### Page text

┌────────

Who plays keyboard live?

We don’t have a keyboardist. We need a girl who can play keyboards because our shows are, it’s like watching a football game. There are too many dudes up there being masculine, or something. We want a girl keyboardist so that she can sing the high harmonies.

In ["Lipstick"] you sort of disparage new wave and indie. But that seems like your core audience to me.

We’ve been on the scene in D.C. and played all those clubs and stuff for a couple years now but we are not really part of it. You know, we’re from P.G. County and we don’t claim we’re from Mt. Pleasant…Honestly the record isn’t really for indie people–people who are into Pitchfork or anything like that. It’s for everybody, it’s for driving to the beach. This is not going to give us any indie cred, this record. It’s poppy, it’s catchy.

So, you’re The Dance Party. And you’re always telling people to dance, in this song. But D.C. audiences are famously inert. Have you found that to be true?

└────────

### Dataset extract
┌────────

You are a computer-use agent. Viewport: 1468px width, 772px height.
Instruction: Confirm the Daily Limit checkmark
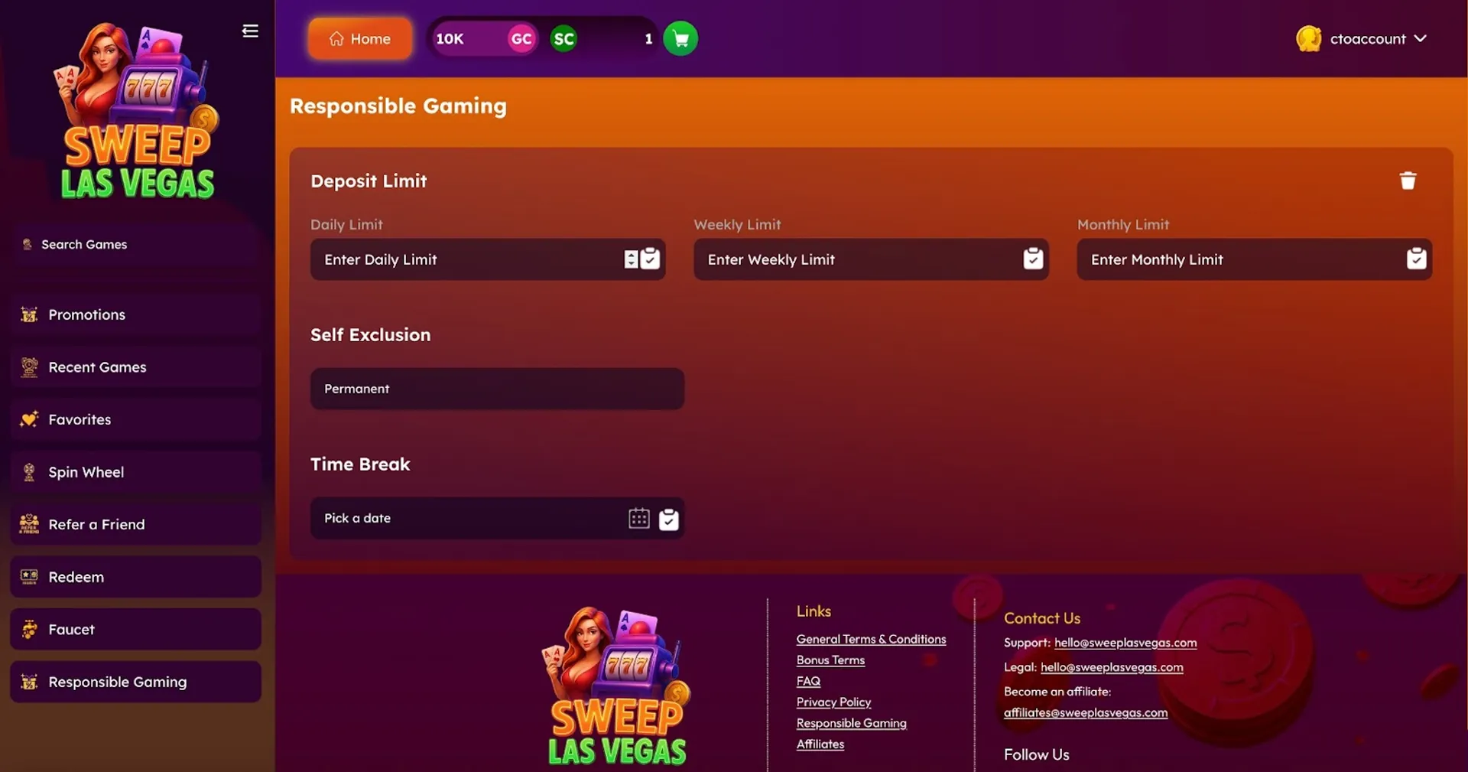(x=651, y=259)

└────────

### Task A
According to the interview, what county is the band from?
### Task B
Using the interview, explain why the band wants a female keyboardist.
### Task C
Reproduce the passage of the interview starting at "We’ve been on" and ending at "poppy, it’s catchy.".

### Answer section A
The band is from P.G. County.

### Answer section B
The band wants a female keyboardist so that she can sing the high harmonies. The shows currently have too many men on stage being masculine, which makes them feel like watching a football game.

### Answer section C
We’ve been on the scene in D.C. and played all those clubs and stuff for a couple years now but we are not really part of it. You know, we’re from P.G. County and we don’t claim we’re from Mt. Pleasant…Honestly the record isn’t really for indie people–people who are into Pitchfork or anything like that. It’s for everybody, it’s for driving to the beach. This is not going to give us any indie cred, this record. It’s poppy, it’s catchy.